# No more crap chat ->> Straight to the hourly rate.



## GettinSquare (Jan 4, 2019)

I've been driving for six weeks now and I've read heaps of good (and bad) advice on this forum and none of it means anything without thinking about this single fact.

Uber thinks you as a driver including your vehicle are worth $0.38 per minute. Thats $22.80 per hour.

A taxi wait time is $56.64 per hour. And I think that's cheap for a driver, a vehicle, full licence(s), government fees ect and insurance.

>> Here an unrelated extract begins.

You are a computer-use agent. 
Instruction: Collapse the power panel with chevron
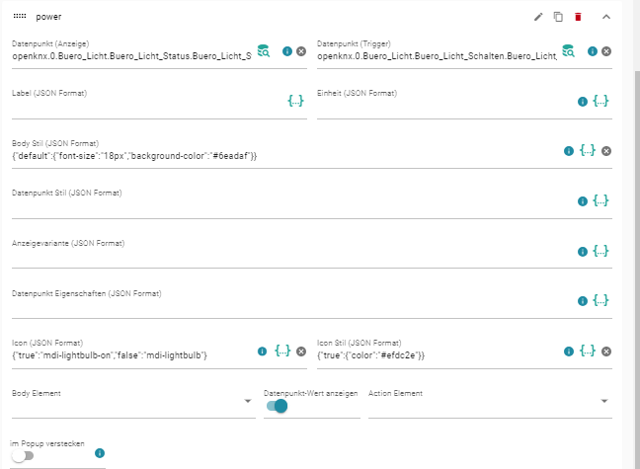point(605,17)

I wouldn't even get out of bed to earn $22.80 per hour and that's without having to pay GST, income tax, fuel, tyres, insurance, cleaning, depreciation, maintenance and so on and on and on.

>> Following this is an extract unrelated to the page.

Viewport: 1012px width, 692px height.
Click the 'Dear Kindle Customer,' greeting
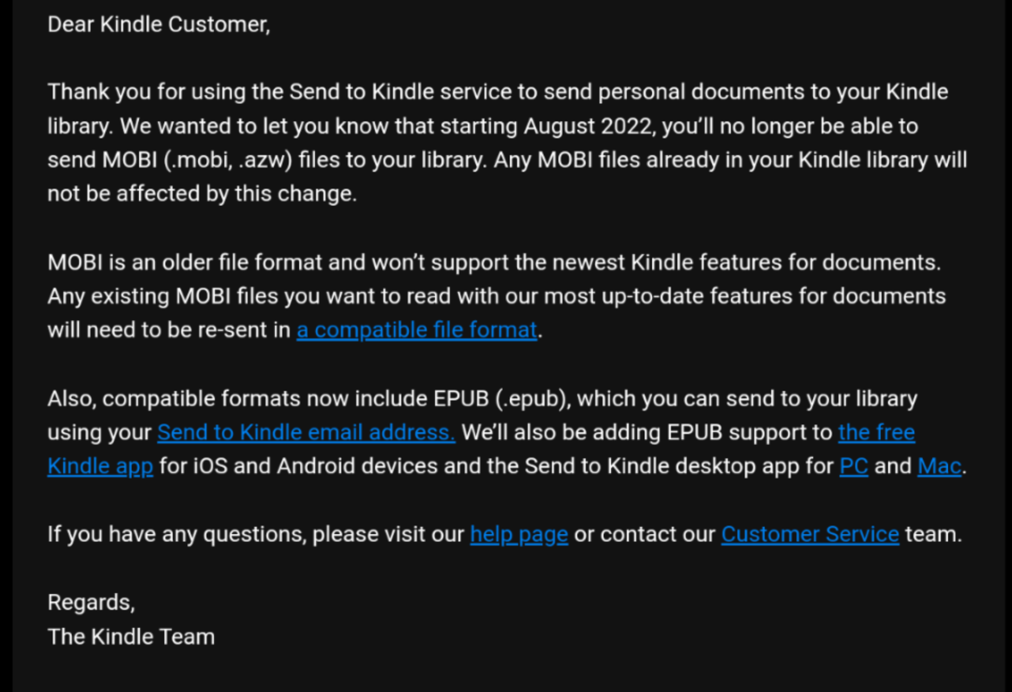pos(159,24)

No more Uber driving for me.

Those prices are from the Uber app in my local city and from the Taxi company website in my local city.

Good buy.


----------



## DA08 (Mar 18, 2017)

GettinSquare said:


> No more Uber driving for me.
> 
> .
> 
> Good buy.


Good bye... More trips for us... Loooolllll


----------



## Ricardo Resolute (Feb 18, 2019)

GettinSquare said:


> I've been driving for six weeks now and I've read heaps of good (and bad) advice on this forum and none of it means anything without thinking about this single fact.
> 
> Uber thinks you as a driver including your vehicle are worth $0.38 per minute. Thats $22.80 per hour.
> 
> ...


OK @GettinSquare Copernicus, no more uber. What then??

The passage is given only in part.